Words in my head said “I can’t sl—.” The next thing I know it is 0230 hrs and HeavilyLaden is up. I tell him to go on, I am feeling better and that I will wait until sunrise and make a decision about continuing.
He leaves. I sleep.
I get up with the sun but find nothing really has changed. It takes me an hour to bag my tent, pad and bedroll. It takes another hour to get it all in the boat. Yet another hour to move the boat the few feet from high tide line to the water. I am a mess. I still don’t know If I am simply exhausted or trying to die.
Nothing is easy about WaterTribe. The wind has been blowing against us for two days, but in theory I will be able to scream out on a downhill reach to the marina.
Um, nope. That aint gonna happen.
I get a third of the way to the marina then a massive thunderstorm blows in and turns the wind, waves and rain directly against me. Fortunately, this makes me crazy with anger and gives me the fuel to do what I need to do. I scream, rage, and most importantly peddle my ass off to reach the breakwater entry.

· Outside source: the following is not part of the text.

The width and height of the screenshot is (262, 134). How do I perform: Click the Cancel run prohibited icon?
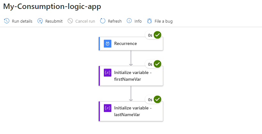point(70,21)

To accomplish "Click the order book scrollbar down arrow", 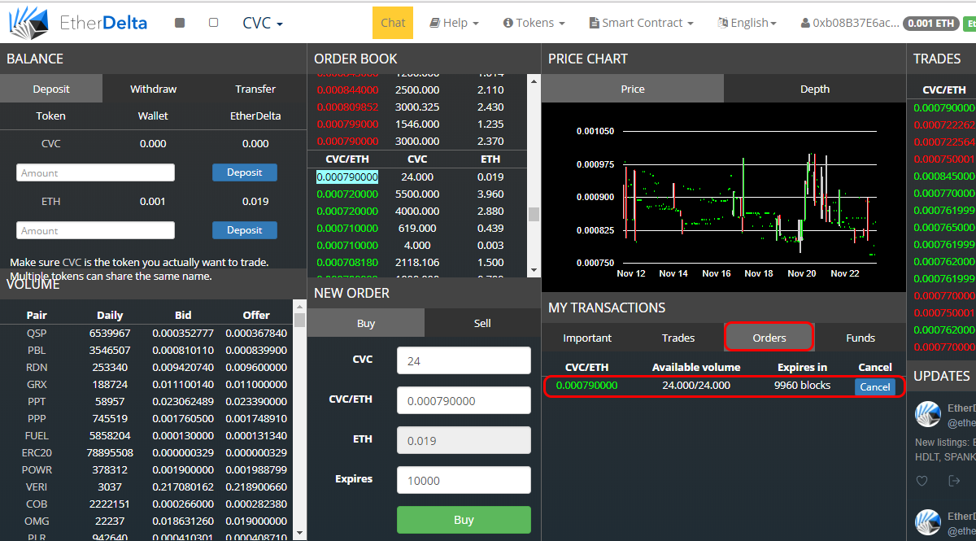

I beach the boat on a cement ramp and break a shear pin. Soaking wet, I make my way to the Marina Office and attempt to convince the manager I am not totally insane or wanted by the law for being out in the storm and simply need a bit of understanding and some of that wonderful smelling coffee he has. (Finish excerpt)
To finish the story a few days upon arriving home I entered the hospital for a pacemaker installation.
Yeah. I NEED a BlackBeard Challenge finish.